▶ [TASK BRIEF] In the listing below, the lines starting with the line with "For every named target in this 752×2576" and going on through the line with "[Nahak] (172, 1799)" are to be reproduced exactly, and only those.

▶ [INPUT RECORDS]
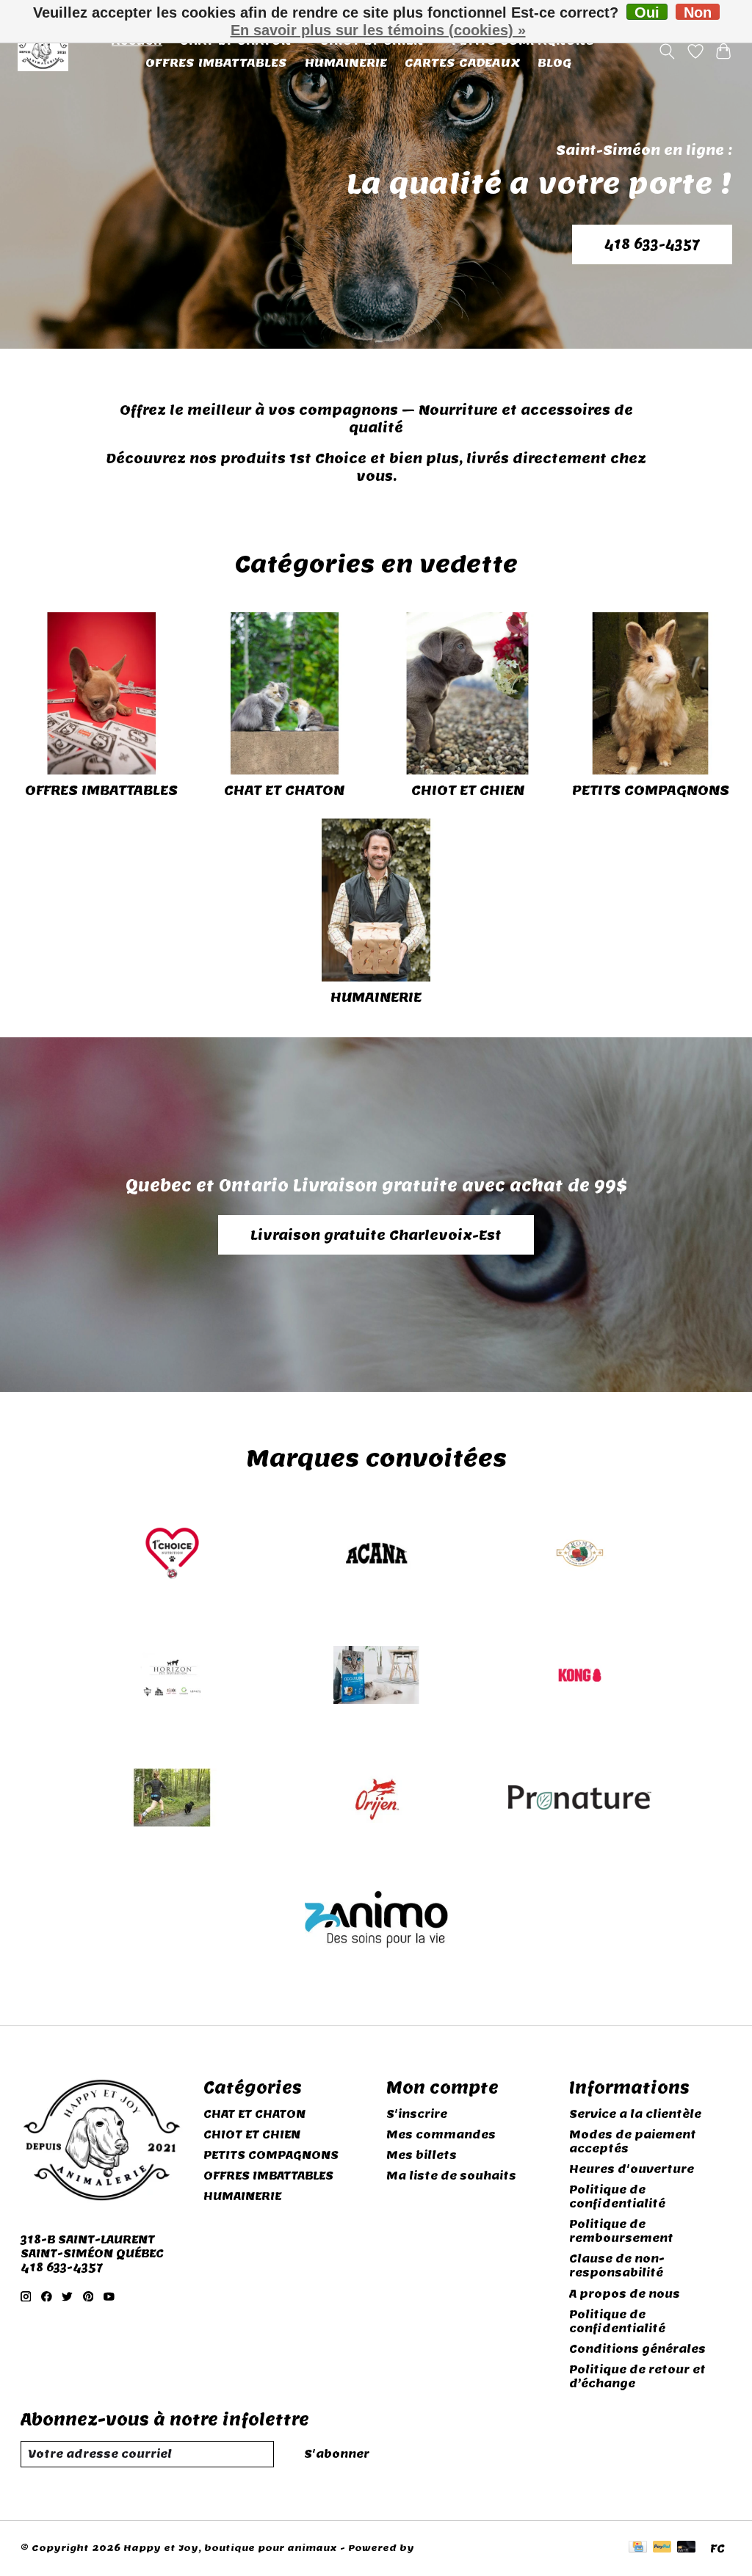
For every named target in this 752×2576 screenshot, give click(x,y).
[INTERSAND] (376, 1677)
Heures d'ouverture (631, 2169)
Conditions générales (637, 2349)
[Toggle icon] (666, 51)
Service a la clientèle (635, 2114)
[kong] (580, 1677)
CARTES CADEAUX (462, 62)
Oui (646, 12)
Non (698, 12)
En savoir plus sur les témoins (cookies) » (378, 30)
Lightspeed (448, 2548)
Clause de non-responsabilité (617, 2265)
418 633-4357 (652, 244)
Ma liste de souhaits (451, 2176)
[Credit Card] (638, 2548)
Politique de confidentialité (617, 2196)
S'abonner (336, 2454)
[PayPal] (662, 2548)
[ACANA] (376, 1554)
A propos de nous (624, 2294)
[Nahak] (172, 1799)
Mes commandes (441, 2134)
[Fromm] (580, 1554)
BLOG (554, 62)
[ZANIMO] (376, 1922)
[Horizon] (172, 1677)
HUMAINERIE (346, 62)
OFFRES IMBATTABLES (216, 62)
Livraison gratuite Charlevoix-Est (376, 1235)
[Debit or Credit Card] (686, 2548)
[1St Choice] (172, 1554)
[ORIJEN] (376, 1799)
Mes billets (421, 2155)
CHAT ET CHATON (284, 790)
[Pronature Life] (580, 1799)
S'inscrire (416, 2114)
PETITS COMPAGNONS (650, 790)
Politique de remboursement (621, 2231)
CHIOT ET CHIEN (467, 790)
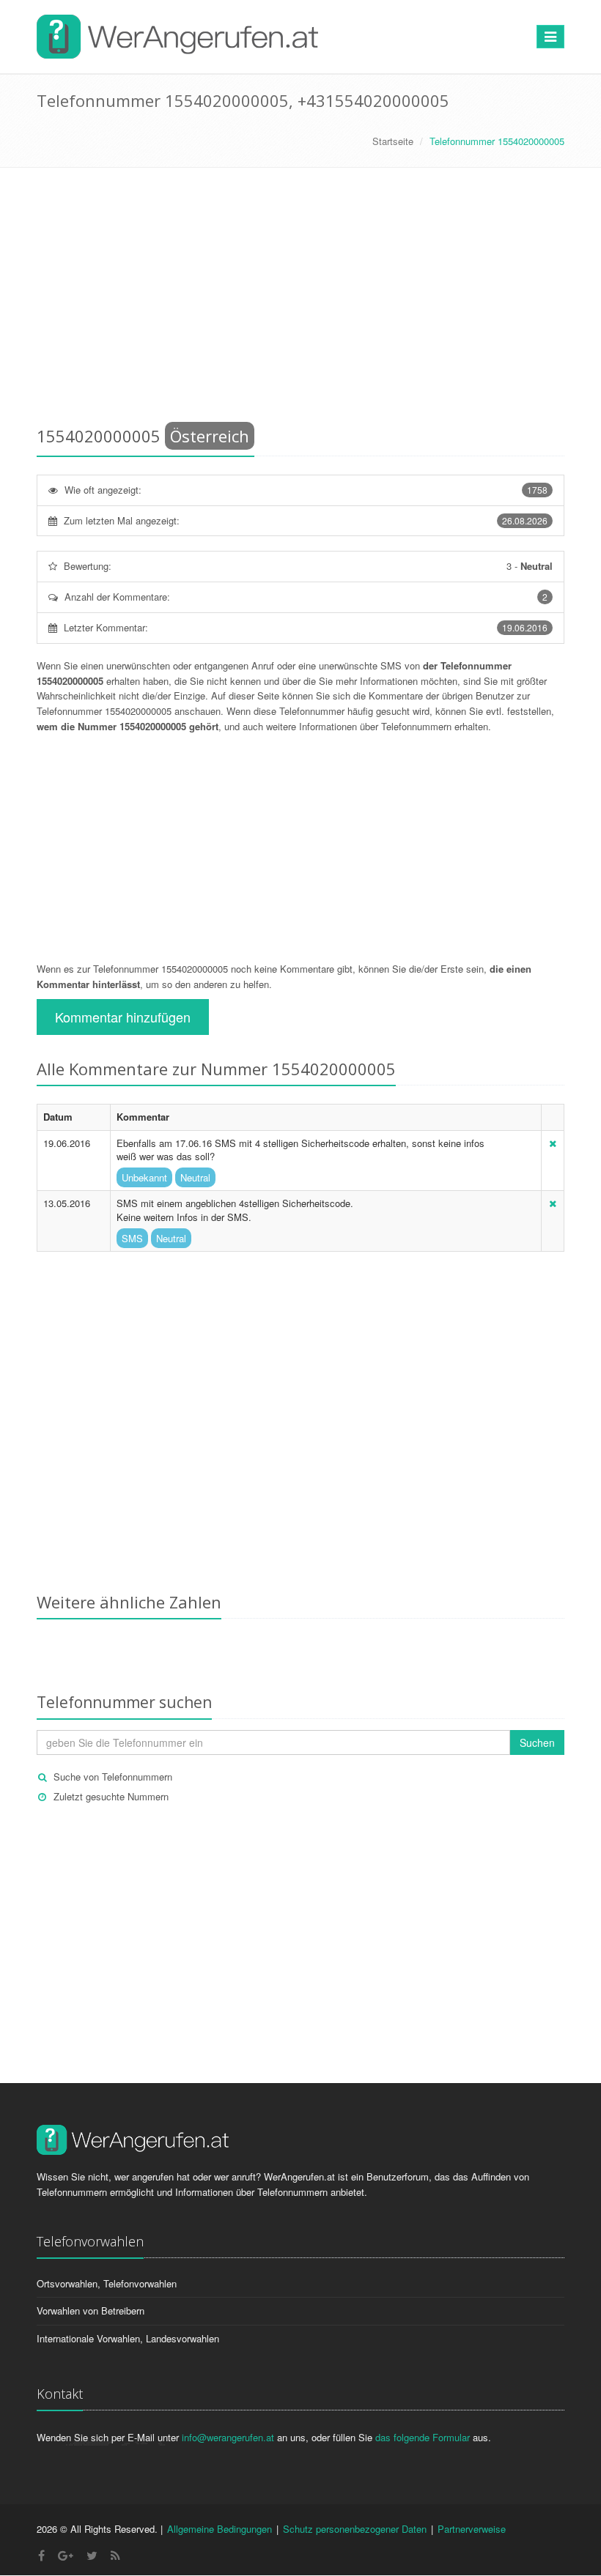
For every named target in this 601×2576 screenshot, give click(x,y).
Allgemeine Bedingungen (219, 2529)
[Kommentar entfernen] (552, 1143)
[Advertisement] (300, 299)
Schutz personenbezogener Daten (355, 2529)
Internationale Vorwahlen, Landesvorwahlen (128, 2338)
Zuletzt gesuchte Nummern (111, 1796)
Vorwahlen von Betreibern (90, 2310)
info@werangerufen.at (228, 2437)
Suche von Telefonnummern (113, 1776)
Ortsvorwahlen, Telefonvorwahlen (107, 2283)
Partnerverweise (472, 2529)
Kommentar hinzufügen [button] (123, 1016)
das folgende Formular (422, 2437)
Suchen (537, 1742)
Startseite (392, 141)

...

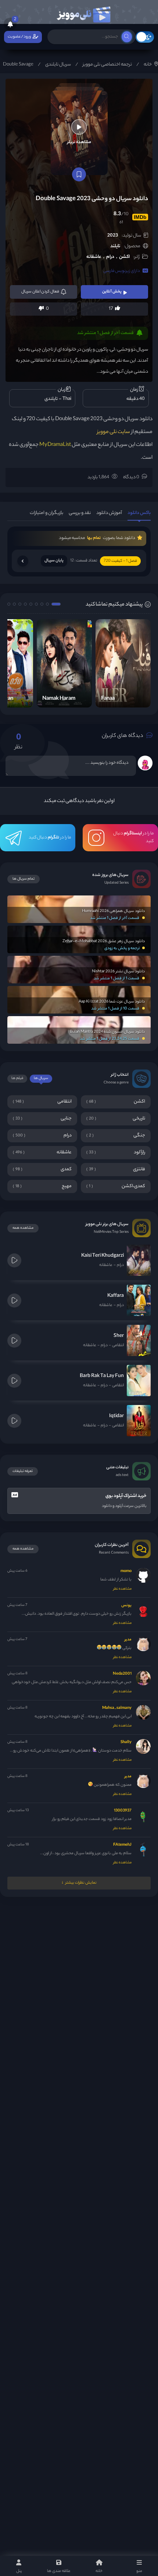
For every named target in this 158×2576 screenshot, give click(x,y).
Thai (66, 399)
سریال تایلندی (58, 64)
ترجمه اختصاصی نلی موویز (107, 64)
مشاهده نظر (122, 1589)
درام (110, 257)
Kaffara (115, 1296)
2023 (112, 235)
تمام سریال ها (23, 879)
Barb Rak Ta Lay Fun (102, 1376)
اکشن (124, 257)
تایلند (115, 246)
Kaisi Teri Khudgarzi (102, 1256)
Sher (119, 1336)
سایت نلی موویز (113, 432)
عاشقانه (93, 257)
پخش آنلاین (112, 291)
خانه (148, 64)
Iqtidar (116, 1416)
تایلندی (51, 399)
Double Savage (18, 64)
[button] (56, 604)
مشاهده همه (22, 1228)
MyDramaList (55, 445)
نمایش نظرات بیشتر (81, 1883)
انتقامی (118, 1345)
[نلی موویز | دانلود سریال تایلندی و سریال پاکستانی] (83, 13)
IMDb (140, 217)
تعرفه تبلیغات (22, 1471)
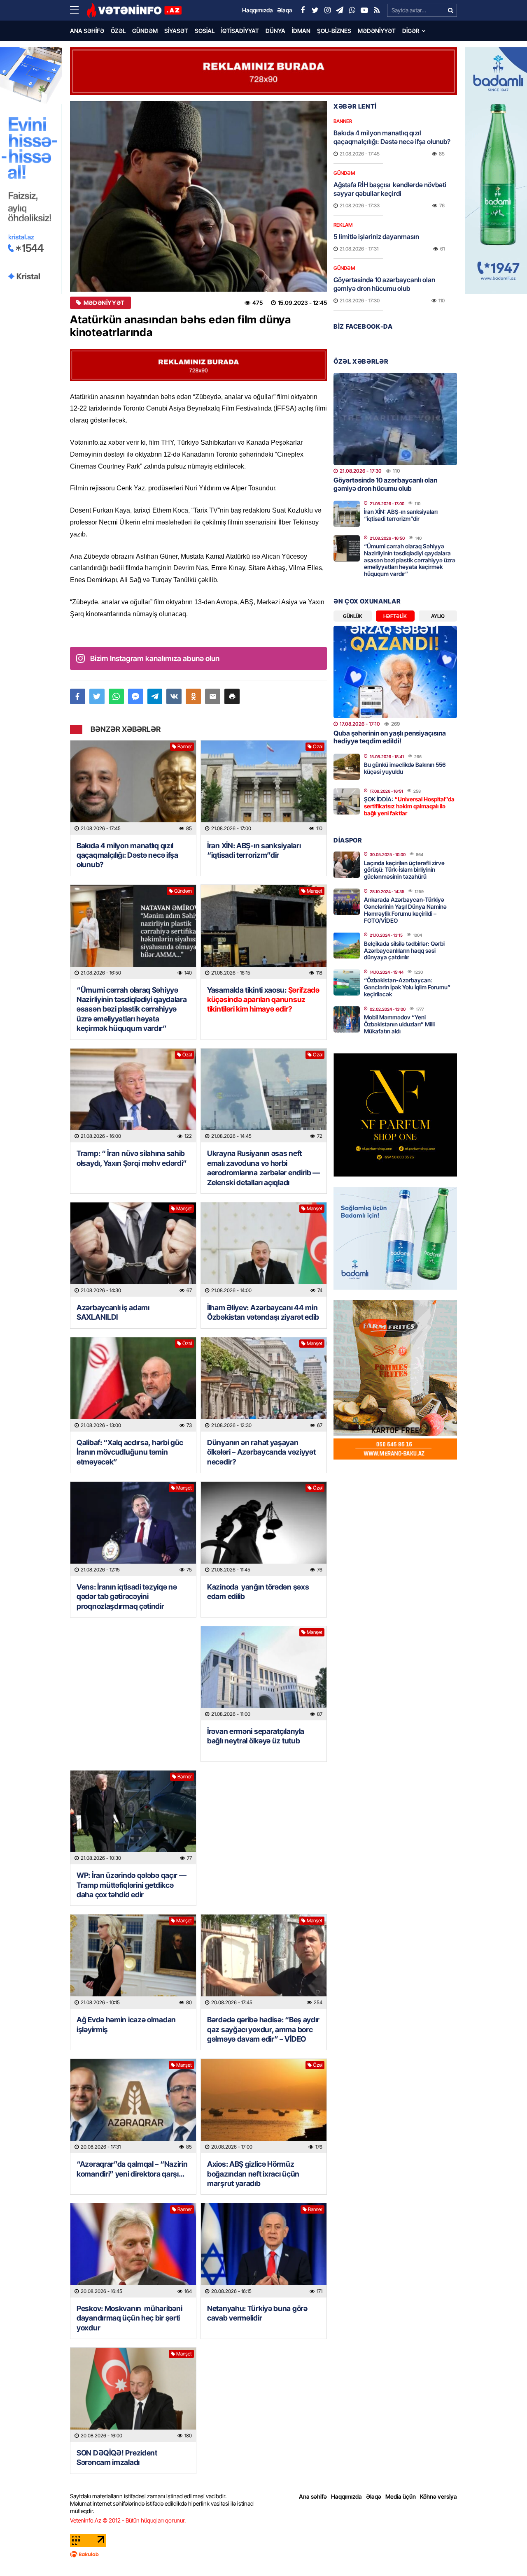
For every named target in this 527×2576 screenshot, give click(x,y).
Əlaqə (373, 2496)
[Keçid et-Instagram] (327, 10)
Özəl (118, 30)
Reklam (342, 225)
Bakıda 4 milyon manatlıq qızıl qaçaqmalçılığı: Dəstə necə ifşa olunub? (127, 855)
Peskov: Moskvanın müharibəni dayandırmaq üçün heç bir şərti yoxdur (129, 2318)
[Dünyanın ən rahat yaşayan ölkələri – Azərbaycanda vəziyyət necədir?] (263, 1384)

---

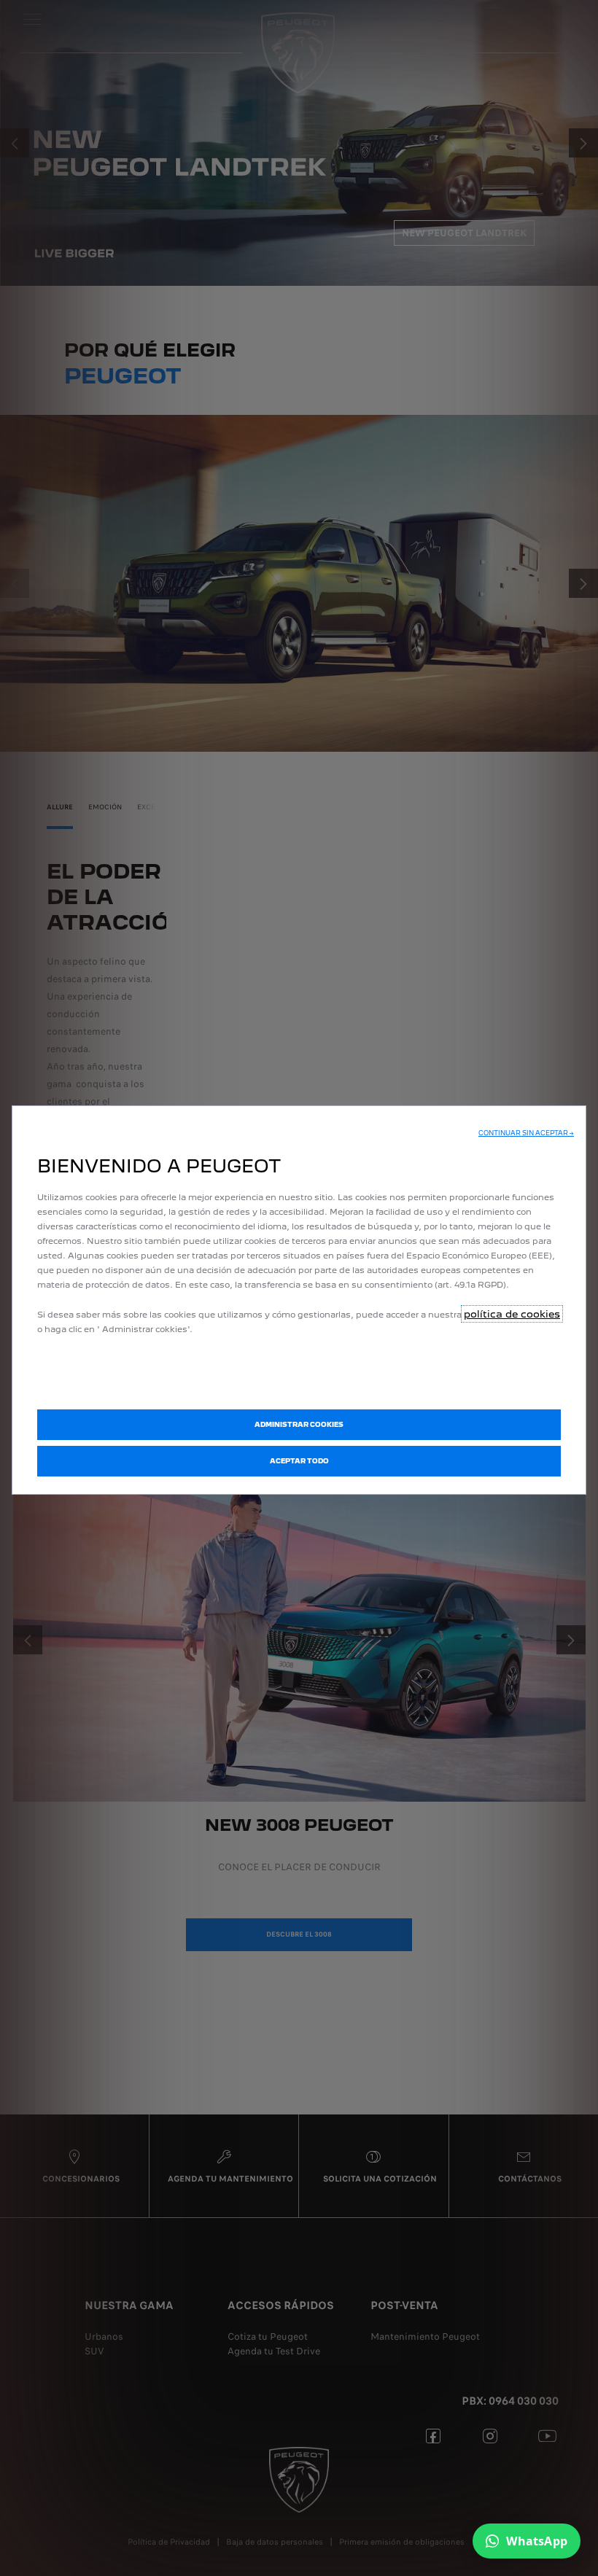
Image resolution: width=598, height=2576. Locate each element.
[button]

▶ [REPLY]
For every named target in this 752×2576 screenshot, give click(x,y).
[INTERSAND] (376, 1677)
Heures d'ouverture (631, 2169)
Conditions générales (637, 2349)
[Toggle icon] (666, 51)
Service a la clientèle (635, 2114)
[kong] (580, 1677)
CARTES CADEAUX (462, 62)
Oui (646, 12)
Non (698, 12)
En savoir plus sur les témoins (cookies) » (378, 30)
Lightspeed (448, 2548)
Clause de non-responsabilité (617, 2265)
418 633-4357 (652, 244)
Ma liste de souhaits (451, 2176)
[Credit Card] (638, 2548)
Politique de confidentialité (617, 2196)
S'abonner (336, 2454)
[PayPal] (662, 2548)
[ACANA] (376, 1554)
A propos de nous (624, 2294)
[Nahak] (172, 1799)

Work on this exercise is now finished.